Reproduce the entries verbatim; no pictures.

● ● ●

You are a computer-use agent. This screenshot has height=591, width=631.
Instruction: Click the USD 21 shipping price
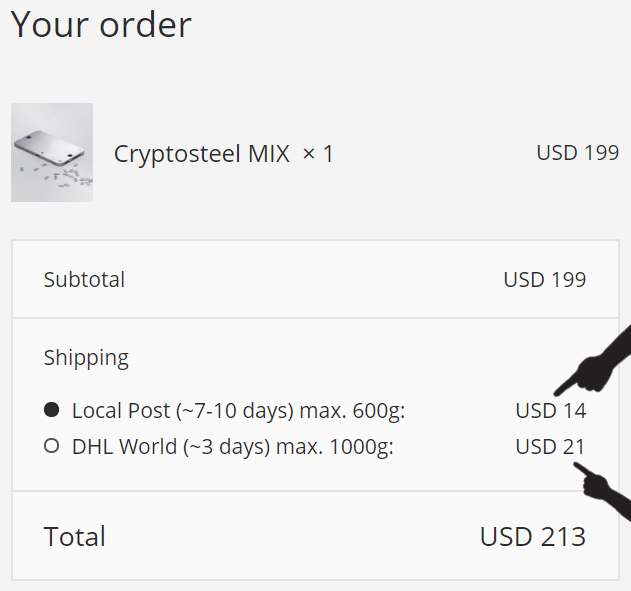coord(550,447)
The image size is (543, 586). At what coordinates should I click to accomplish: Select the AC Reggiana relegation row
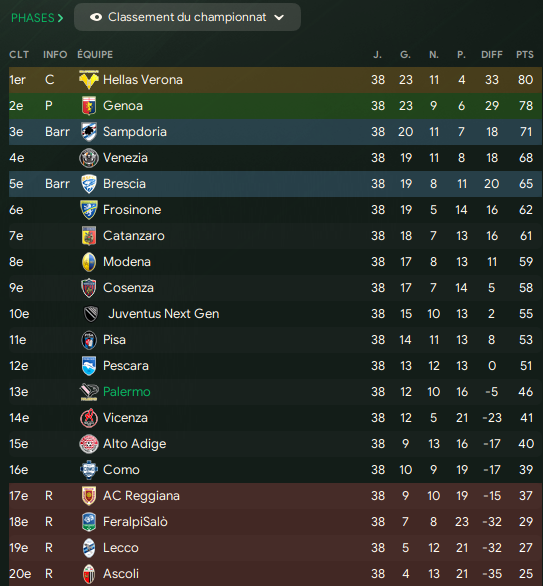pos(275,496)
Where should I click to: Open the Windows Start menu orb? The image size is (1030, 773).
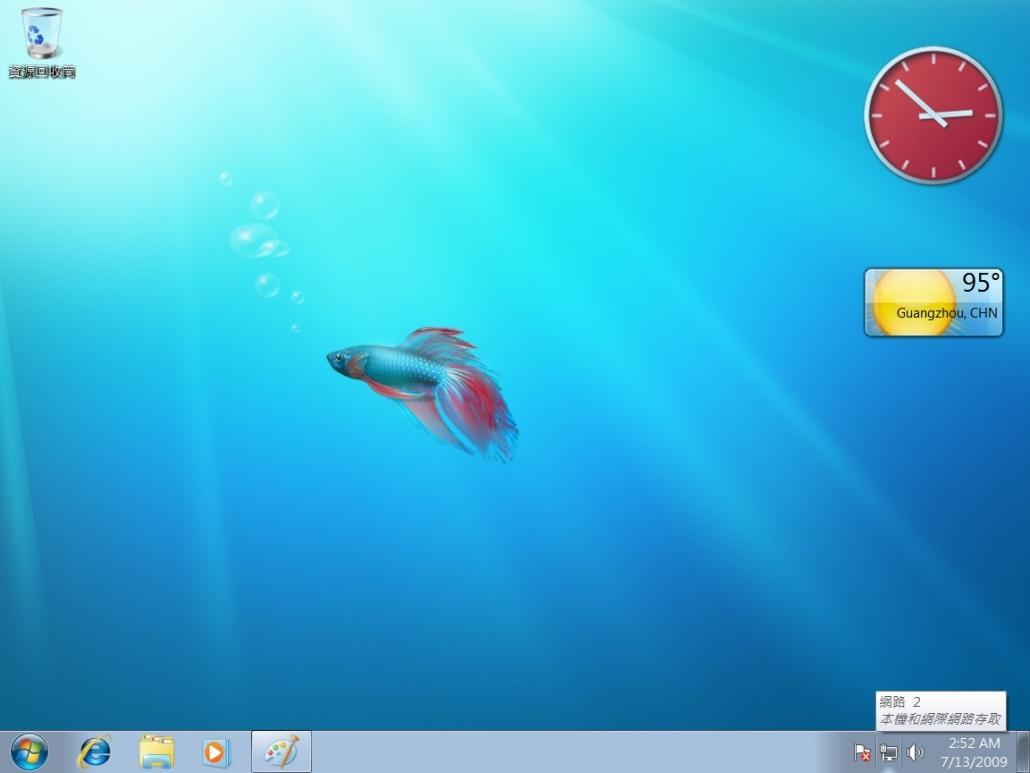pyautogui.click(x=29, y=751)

● ● ●

The completed task →
You are a computer-use agent. This screenshot has height=591, width=631.
Instruction: Click the USD 21 shipping price
coord(550,447)
The image size is (543, 586). At what coordinates should I click to accomplish: Select the AC Reggiana relegation row
pos(275,496)
Where should I click to: Open the Windows Start menu orb? The image size is (1030, 773).
pyautogui.click(x=29, y=751)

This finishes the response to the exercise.